Orphan Ali (Christina Aguilera) moves from Iowa to LA to become a singer and finds herself dazzled by the bright lights and glamorous costumes of the girls in the Burlesque Lounge on Sunset Strip, a club run by Tess (Cher).

No wonder she wants to work here – it must be the only burlesque show where no-one ends up naked. It is only a 12A certificate, after all. They may be wearing scanty underwear, but there’s not much sizzling sexiness going on.

Working her way up from waitress to chorus girl, she inevitably gets the chance to show off her singing talent and become the star of the show, though she does have to contend with rival Nikki (Kristen Bell, being refreshingly nasty for a change).

The love intrigue (which isn’t the slightest bit intriguing, just entirely predictable) has Ali having to choose between struggling barman songwriter Cam Gigandet, who has a fiancée, and rich, charming businessman Eric Dane, who buys her fabulous Louis Vuitton shoes.

Aguilera certainly has a good pair of lungs on her and is mesmerising on stage in the well-produced musical numbers.

Cher and Christina Aguilera in Burlesque

She’s not quite so hot off it, just about pulling off her leading role debut but hardly troubling any awards judges.

We know Cher can act, but she somehow forgets how to here. And looks rather too much like a drag artist while performing.

Thank goodness for Stanley Tucci as her right hand man Sean.

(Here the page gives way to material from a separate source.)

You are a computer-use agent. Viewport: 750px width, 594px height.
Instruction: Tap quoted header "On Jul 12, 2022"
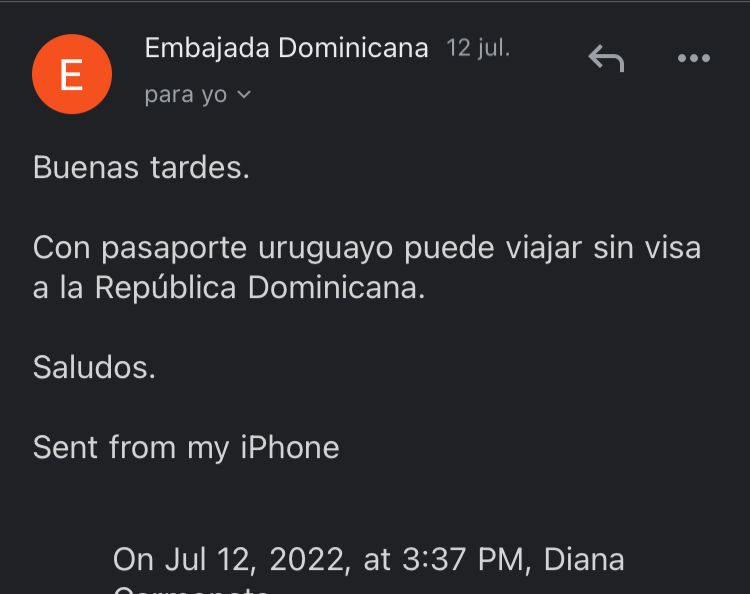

Alan Cumming, meanwhile, is completely wasted in the role of a doorman who’s allowed on stage for all of a minute, and if you blink you might well miss Glee star Dianna Agron.

The dialogue is mostly clichéd, though occasionally amusing.

Expect sequins, sparkle and camp fun, just don’t go looking for sensual thrills.  RL

Tron: Legacy

TRON: LEGACY * * * *
Cert PG, 125mins
It has been a very good year for Jeff Bridges – and things could soon be even better for the veteran star.

Fresh from winning the best actor Oscar this spring for Crazy Heart, we’ll see him in the Coen Brothers’ remake of John Wayne’s True Grit in mid-Februrary.

In the meantime, we now get two Jeffs for the price of one in Disney’s latest family blockbuster – a “stand-alone follow-up” to the studio’s original Tron.

A US release in July 1982 just days after Ridley Scott’s Blade Runner, this was such an incredibly-groundbreaking film in its day that it predated the internet by 20 years.

By mixing computer graphics, virtual sets, backlit effects and hand-drawn animation, Tron signalled a new approach to special effects (though its only Oscar nods were for costume and sound).

At its heart, Bridges played a hacker called Kevin Flynn who was sucked into an unfamiliar computer world.